# What would you Bid for your area



## JT&SONS (Jun 17, 2018)

Hello, Guys its been a long spring & summer I'm ready for fall & winter. Hopefully, everyone is starting to get those plowing request in. I've added another truck to the arsenal plow and spreader go on next month went with a 17 CCSB 6.7 F350 gonna fit it with a 9.2 DXT with wings.

Anyway, what would you bid this property at for your area? 33k SQFT 1in trigger no salt no sidewalks per push pricing. Here is where I come in at. What're your thoughts. Thanks

1-2.99= 185
3-4.99= 249
5-6.99= 336.41
7-9.99= 454.15
10+ = 300HRLY


----------



## Drock78 (Sep 22, 2011)

As you know different areas can have significantly different prices so hard to go off that.


----------



## iceyman (Mar 1, 2007)

Wayyyyyyyy cheap for the dirty jerz


----------



## JT&SONS (Jun 17, 2018)

Drock78 said:


> As you know different areas can have significantly different prices so hard to go off that.


Yep. That's why im looking for your area pricing. My pricing is for my area and my numbers. I gave you all the info you need to bid this job for your area. Thanks


----------



## JT&SONS (Jun 17, 2018)

iceyman said:


> Wayyyyyyyy cheap for the dirty jerz


Thanks for input


----------



## Drock78 (Sep 22, 2011)

JT&SONS said:


> Yep. That's why im looking for your area pricing. My pricing is for my area and my numbers. I gave you all the info you need to bid this job for your area. Thanks


Ok..I wasn't sure what you were asking.
On that note, I'd LOVE to get those rates here!


----------



## JT&SONS (Jun 17, 2018)

Drock78 said:


> Ok..I wasn't sure what you were asking.
> On that note, I'd LOVE to get those rates here!

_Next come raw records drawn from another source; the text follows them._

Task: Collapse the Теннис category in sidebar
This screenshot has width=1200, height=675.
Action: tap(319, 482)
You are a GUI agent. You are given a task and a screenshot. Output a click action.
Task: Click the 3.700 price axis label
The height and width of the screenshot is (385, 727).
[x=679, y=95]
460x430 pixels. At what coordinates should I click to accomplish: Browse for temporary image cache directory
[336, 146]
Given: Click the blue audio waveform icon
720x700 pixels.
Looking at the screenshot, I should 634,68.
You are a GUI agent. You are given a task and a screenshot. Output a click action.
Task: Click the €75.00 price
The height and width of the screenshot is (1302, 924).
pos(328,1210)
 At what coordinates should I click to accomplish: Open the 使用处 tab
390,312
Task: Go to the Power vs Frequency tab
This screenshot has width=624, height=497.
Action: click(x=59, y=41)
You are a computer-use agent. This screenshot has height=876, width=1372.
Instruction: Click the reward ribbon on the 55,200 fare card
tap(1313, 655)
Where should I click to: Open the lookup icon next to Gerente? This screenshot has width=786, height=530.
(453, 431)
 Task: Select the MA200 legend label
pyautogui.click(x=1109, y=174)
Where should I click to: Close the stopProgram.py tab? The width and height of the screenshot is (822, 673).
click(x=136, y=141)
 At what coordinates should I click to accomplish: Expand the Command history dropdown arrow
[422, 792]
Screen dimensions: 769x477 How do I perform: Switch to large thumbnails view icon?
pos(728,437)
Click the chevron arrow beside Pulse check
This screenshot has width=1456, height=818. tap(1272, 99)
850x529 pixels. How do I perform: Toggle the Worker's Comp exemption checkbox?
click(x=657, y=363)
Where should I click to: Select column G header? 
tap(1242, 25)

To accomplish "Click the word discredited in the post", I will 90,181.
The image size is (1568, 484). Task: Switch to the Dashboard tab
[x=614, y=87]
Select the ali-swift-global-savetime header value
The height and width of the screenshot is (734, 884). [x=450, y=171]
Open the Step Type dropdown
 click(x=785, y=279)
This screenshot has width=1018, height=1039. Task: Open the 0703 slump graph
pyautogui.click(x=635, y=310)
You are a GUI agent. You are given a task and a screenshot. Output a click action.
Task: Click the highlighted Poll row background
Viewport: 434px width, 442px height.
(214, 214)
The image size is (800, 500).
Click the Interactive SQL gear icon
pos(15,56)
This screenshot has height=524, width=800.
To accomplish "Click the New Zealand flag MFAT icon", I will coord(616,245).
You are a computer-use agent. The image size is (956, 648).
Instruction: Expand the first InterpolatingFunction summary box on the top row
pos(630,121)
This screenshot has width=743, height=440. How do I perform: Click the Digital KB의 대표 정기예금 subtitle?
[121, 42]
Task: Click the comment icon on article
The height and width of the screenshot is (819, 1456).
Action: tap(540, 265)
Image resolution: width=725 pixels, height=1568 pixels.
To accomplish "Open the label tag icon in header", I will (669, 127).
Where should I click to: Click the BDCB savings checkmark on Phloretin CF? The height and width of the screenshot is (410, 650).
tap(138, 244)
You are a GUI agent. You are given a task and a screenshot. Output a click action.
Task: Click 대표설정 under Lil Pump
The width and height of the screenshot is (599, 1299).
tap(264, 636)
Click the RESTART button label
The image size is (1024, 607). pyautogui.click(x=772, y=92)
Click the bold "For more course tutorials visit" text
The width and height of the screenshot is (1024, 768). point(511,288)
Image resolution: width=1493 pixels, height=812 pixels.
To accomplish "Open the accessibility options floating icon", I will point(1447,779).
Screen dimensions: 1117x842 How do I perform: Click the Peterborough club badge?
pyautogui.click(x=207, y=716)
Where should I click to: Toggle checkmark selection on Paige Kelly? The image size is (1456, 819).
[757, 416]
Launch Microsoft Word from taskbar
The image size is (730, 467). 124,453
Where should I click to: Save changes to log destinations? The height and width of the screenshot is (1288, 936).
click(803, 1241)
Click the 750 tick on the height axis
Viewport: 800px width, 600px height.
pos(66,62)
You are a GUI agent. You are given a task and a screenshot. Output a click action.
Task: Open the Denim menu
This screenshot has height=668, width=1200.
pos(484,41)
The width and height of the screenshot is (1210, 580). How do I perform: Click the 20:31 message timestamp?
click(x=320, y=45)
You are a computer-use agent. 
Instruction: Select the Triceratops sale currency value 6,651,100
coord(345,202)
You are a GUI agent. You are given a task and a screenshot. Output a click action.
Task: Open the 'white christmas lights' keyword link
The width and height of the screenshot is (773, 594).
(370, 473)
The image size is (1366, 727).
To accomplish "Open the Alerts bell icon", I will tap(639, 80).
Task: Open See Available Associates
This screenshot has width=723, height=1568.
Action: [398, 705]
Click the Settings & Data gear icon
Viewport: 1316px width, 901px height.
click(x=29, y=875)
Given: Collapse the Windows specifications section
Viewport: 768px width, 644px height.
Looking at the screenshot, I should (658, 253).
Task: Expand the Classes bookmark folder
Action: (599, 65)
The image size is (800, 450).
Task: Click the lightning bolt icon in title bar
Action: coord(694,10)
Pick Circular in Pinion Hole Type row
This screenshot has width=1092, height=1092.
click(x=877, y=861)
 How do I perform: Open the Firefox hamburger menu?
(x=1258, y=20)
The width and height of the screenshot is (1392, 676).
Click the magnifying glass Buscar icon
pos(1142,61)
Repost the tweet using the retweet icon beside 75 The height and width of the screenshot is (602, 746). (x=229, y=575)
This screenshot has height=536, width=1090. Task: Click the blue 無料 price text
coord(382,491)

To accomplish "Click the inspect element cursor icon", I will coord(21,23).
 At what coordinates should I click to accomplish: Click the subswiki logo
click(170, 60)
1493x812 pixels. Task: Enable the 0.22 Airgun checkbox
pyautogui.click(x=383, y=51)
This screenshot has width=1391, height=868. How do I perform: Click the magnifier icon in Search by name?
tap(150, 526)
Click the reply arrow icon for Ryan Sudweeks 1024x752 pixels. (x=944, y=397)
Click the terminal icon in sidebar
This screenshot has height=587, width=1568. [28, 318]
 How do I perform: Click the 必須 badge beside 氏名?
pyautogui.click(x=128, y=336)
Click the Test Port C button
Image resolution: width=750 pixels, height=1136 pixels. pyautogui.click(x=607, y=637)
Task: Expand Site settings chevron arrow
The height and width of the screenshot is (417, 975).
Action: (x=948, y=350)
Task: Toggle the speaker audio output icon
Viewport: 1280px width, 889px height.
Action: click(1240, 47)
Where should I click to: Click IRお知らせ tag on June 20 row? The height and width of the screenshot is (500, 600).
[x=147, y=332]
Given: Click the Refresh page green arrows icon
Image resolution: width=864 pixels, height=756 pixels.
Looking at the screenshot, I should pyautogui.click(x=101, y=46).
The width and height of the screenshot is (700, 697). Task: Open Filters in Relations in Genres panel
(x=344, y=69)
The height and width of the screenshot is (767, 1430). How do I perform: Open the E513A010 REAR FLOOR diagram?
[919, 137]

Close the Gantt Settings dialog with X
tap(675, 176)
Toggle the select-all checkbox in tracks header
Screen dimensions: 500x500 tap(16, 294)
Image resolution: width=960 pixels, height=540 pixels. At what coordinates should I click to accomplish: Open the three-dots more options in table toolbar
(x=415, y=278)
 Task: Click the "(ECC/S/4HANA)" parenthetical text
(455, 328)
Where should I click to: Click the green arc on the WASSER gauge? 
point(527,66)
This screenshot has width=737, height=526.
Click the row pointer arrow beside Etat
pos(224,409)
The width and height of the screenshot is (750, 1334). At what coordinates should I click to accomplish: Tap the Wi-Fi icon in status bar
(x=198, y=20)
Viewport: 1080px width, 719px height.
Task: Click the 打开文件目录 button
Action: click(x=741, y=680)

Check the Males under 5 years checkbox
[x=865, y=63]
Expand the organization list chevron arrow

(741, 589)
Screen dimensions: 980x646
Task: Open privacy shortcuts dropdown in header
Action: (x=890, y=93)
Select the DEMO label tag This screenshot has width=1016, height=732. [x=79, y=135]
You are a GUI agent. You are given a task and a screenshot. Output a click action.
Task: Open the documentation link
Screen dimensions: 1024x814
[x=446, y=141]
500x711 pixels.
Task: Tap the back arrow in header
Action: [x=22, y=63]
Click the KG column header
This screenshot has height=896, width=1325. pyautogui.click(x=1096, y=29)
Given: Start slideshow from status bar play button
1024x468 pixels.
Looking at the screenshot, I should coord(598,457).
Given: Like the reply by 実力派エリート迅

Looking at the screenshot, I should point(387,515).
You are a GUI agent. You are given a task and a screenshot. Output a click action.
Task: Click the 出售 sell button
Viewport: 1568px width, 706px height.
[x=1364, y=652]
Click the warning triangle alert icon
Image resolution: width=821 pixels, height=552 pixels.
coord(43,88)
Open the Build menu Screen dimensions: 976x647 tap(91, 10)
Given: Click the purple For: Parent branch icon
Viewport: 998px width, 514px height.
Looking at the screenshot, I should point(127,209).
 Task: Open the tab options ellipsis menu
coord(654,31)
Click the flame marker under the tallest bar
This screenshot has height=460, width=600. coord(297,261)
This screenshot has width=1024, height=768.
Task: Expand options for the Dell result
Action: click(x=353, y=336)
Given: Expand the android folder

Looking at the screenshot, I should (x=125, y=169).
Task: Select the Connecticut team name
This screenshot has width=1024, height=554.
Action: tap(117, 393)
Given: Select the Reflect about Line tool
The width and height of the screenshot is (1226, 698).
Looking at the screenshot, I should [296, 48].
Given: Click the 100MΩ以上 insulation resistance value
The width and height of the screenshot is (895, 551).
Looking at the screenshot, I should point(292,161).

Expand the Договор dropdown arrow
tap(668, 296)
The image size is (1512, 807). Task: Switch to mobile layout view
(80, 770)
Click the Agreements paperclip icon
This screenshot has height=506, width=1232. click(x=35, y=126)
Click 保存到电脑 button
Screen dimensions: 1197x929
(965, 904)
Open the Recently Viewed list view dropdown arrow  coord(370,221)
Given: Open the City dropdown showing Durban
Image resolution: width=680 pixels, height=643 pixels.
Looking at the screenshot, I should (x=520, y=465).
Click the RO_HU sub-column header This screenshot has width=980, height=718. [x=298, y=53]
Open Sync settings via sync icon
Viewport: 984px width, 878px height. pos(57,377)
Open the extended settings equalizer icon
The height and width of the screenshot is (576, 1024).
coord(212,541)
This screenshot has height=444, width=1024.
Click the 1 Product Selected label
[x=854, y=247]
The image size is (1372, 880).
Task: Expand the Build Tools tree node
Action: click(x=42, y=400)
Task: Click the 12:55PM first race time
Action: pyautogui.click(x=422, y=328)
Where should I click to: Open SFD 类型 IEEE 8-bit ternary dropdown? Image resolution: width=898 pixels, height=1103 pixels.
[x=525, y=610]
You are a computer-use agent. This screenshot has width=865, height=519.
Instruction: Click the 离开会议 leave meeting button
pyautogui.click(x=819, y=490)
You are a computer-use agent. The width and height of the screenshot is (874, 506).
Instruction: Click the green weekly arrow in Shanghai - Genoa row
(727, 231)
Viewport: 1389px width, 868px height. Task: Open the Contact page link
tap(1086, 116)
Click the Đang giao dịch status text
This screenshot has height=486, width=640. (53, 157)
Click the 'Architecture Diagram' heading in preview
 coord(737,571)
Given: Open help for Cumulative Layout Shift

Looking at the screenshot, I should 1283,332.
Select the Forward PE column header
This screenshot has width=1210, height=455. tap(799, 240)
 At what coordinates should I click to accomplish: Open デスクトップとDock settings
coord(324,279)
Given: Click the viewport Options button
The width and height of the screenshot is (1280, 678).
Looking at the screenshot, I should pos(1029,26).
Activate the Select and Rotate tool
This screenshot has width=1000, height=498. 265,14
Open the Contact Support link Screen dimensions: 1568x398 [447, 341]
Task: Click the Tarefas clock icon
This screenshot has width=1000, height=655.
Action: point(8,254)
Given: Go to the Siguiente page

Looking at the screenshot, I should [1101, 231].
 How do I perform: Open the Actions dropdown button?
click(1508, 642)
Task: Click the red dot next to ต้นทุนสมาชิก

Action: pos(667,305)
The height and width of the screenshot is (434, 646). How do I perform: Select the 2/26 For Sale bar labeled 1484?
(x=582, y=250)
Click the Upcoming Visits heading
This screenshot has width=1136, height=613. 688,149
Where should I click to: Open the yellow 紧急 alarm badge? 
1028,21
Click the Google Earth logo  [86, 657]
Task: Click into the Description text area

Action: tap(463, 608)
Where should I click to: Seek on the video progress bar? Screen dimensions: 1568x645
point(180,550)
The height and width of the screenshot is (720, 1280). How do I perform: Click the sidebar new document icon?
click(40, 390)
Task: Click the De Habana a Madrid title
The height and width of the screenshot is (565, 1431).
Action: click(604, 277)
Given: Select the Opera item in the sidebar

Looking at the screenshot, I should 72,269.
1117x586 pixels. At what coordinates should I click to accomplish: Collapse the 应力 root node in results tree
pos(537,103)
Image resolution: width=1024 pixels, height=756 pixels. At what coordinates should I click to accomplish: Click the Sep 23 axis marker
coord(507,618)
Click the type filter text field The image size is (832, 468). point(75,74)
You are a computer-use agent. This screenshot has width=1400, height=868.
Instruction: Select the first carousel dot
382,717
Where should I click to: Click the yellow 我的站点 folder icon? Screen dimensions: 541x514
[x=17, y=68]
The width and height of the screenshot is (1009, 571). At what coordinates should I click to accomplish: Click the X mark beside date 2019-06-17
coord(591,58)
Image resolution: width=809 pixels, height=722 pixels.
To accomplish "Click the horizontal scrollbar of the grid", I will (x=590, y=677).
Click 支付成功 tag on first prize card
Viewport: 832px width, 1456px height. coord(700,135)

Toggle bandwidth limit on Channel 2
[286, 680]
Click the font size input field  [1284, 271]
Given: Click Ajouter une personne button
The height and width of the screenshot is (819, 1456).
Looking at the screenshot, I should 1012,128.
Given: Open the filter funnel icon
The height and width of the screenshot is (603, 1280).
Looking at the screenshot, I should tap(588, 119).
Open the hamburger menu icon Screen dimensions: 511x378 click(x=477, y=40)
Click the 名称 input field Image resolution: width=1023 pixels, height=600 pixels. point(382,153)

Yea thats what i curious about. You just nailed it the first 2 posts one person can do better and you are lower. It's always crazy to see what others can get. I shoot for 125HR a truck and 40HR per shoveler in my area


----------



## cjames808 (Dec 18, 2015)

$300/hr for a pick up. They won’t go for it. Remember just because your new doesn’t mean the customer is. Loaders are $150-250 

The rest seems good.


----------



## iceyman (Mar 1, 2007)

JT&SONS said:


> Thanks for input


For example this lot we get 150$ to plow 125$ to salt for 1-3" sidewalks inluded


----------



## Randall Ave (Oct 29, 2014)

iceyman said:


> Wayyyyyyyy cheap for the dirty jerz


$250.00 here to start for that, then go up from there?


----------



## JT&SONS (Jun 17, 2018)

cjames808 said:


> $300/hr for a pick up. They won't go for it. Remember just because your new doesn't mean the customer is. Loaders are $150-250
> 
> The rest seems good.


At 10+ I would have 2 trucks on-site 150hr per truck. I havent had a problem yet because of the HRLY rate. I used it for all bids last year. I do see how it might be confusing I think I will just remove the HRLY rate and step the price up again. We don't get storms above 10in very often.


----------



## cjames808 (Dec 18, 2015)

Gotcha. This season I changed over to hourly over 6” if I could only needing to provide 1-3 and 3-6 pricing, although some are 10” or more hourly per their requirements. 

This seems easier as we work and move differently during bigger or longer storms.


----------



## BUFF (Dec 24, 2009)

JT&SONS said:


> Hello, Guys its been a long spring & summer I'm ready for fall & winter. Hopefully, everyone is starting to get those plowing request in. I've added another truck to the arsenal plow and spreader go on next month went with a 17 CCSB 6.7 F350 gonna fit it with a 9.2 DXT with wings.
> 
> Anyway, what would you bid this property at for your area? 33k SQFT 1in trigger no salt no sidewalks per push pricing. Here is where I come in at. What're your thoughts. Thanks
> 
> ...


Had a church which was 1acre that was rectangular and no curbs / light pole with 100' of walk and I spread aboot 20-30# of ice melt deoending on conditions.
1-4" I got $185 and every 4" increment was 60% more than the base rate.
Up to 4" would take aboot 20min to plow with a 8.2V with wings.


----------



## Thrifty Garage (Sep 20, 2019)

We don't generally take on clients that won't accept salt. It would be a last priority client we would plow at the end of the storm.
1-2" = $215.00
3-4" = $290.00
5-6" = $395.00
6"+ = $285/hour


----------



## JT&SONS (Jun 17, 2018)

Thanks, Guys Contract won.


----------



## BUFF (Dec 24, 2009)

JT&SONS said:


> Thanks, Guys Contract won.


For what you had in the 1st post of the thread?


----------



## Randall Ave (Oct 29, 2014)

BUFF said:


> For what you had in the 1st post of the thread?


I got beat to the line again.


----------



## JT&SONS (Jun 17, 2018)

BUFF said:


> For what you had in the 1st post of the thread?


Yes


----------



## BUFF (Dec 24, 2009)

Randall Ave said:


> I got beat to the line again.


Ewe are a few years older and into the 60's...…..:waving:


----------



## BUFF (Dec 24, 2009)

JT&SONS said:


> Yes


NiceThumbs Up


----------